- **Work instructions**: Would you transcribe only the lines from the one holding "Click the page number 23 / 110" through the end of the material, exactly, without any pictures?
Content starts
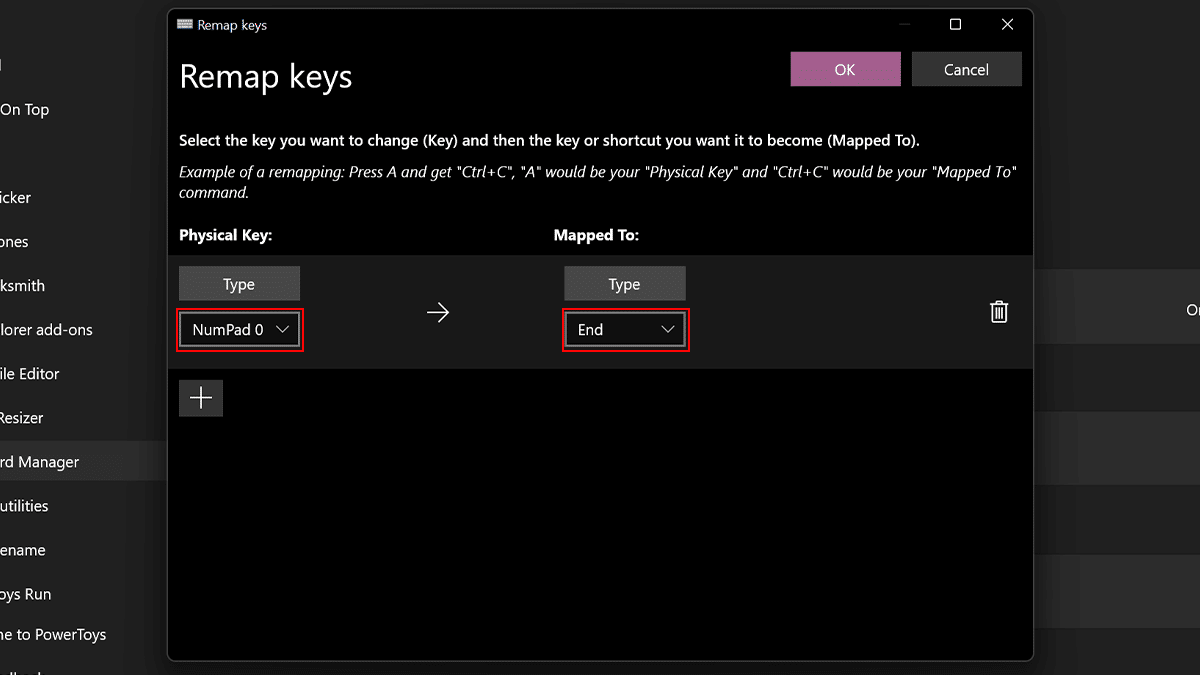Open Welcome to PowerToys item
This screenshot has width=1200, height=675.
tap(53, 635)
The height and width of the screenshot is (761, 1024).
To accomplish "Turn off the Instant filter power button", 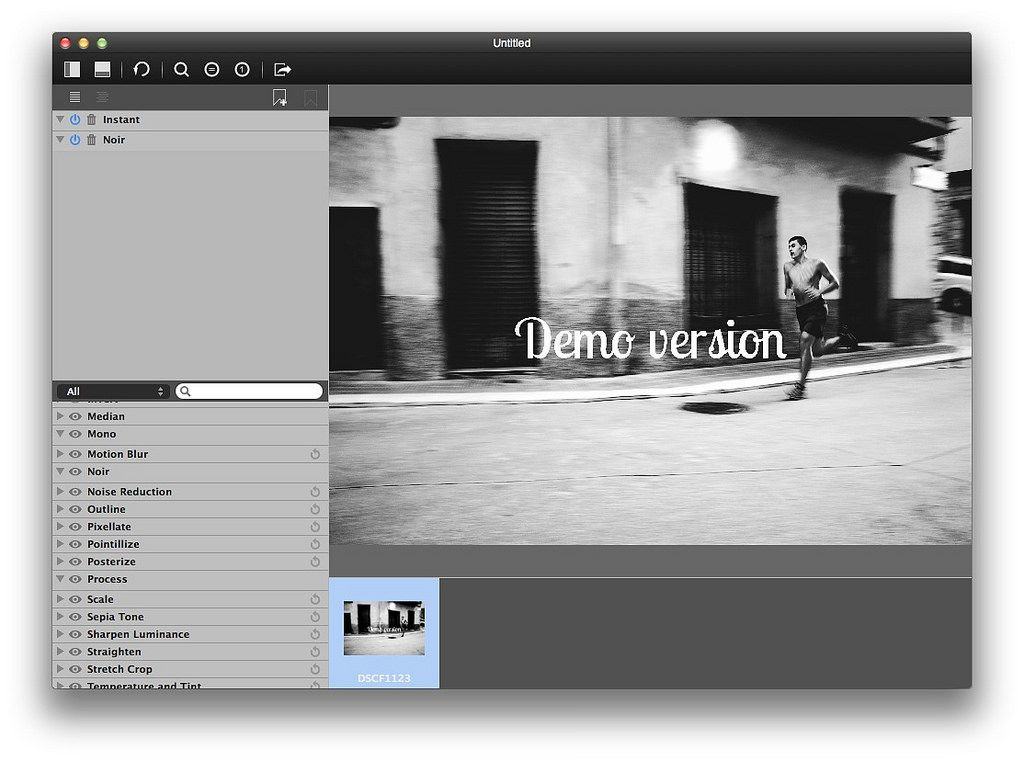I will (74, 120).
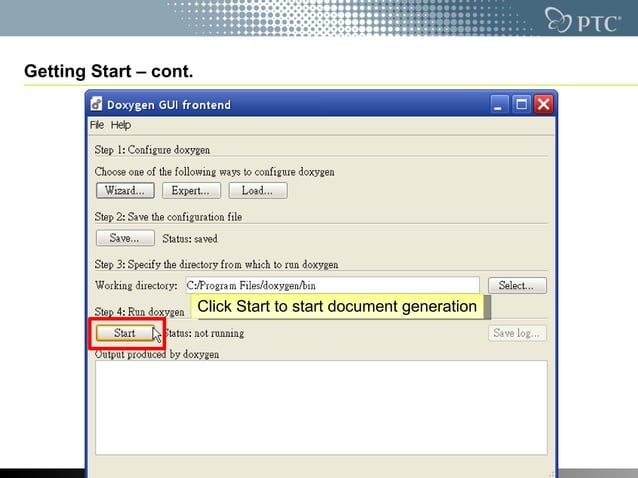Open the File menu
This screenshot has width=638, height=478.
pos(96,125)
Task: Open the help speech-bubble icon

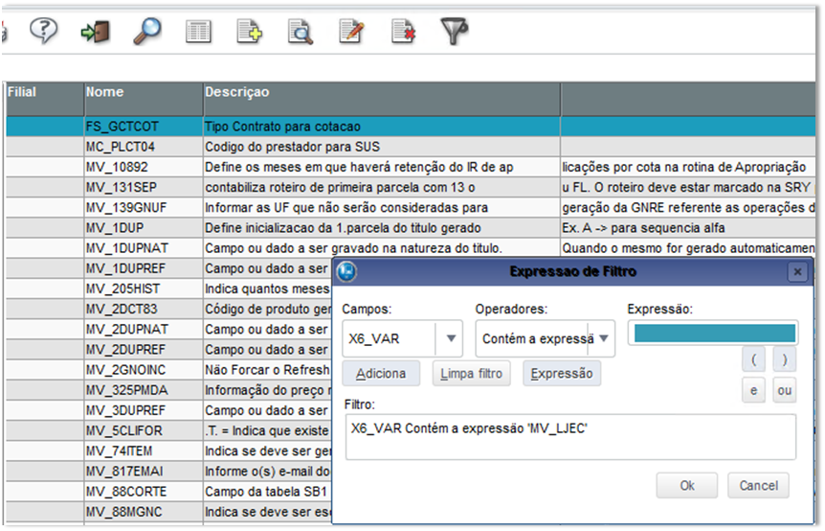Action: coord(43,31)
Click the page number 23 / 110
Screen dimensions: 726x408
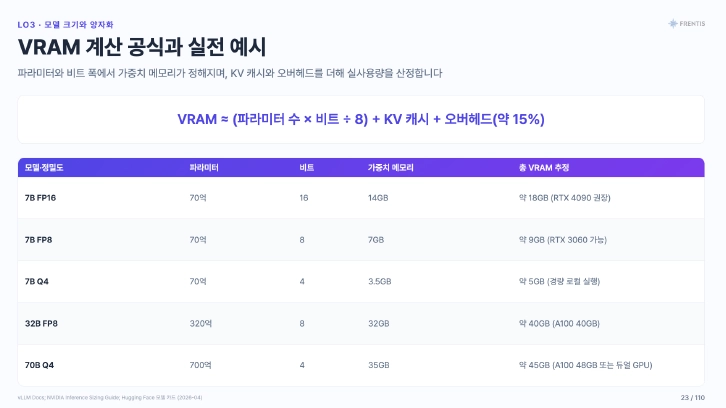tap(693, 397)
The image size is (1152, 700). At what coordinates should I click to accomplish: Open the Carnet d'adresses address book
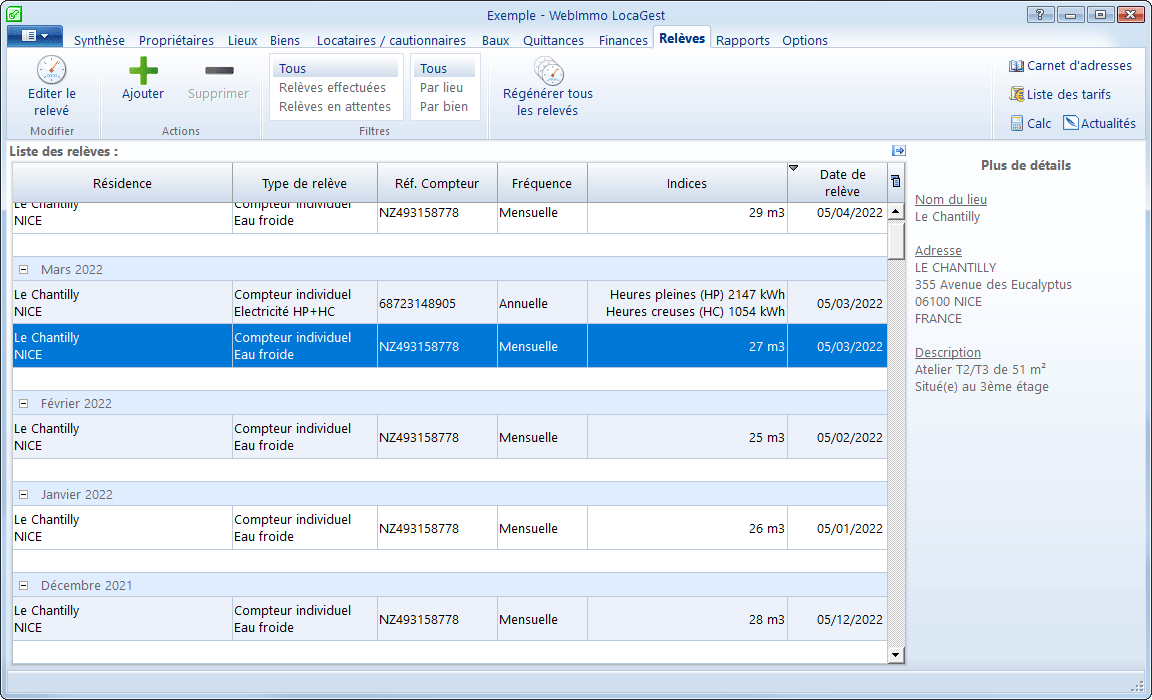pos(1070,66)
Content ends
- **Task output**:
Click the page number 23 / 110
Screen dimensions: 726x408
tap(693, 397)
The image size is (1152, 700). At what coordinates should I click to accomplish: Open the Carnet d'adresses address book
pos(1070,66)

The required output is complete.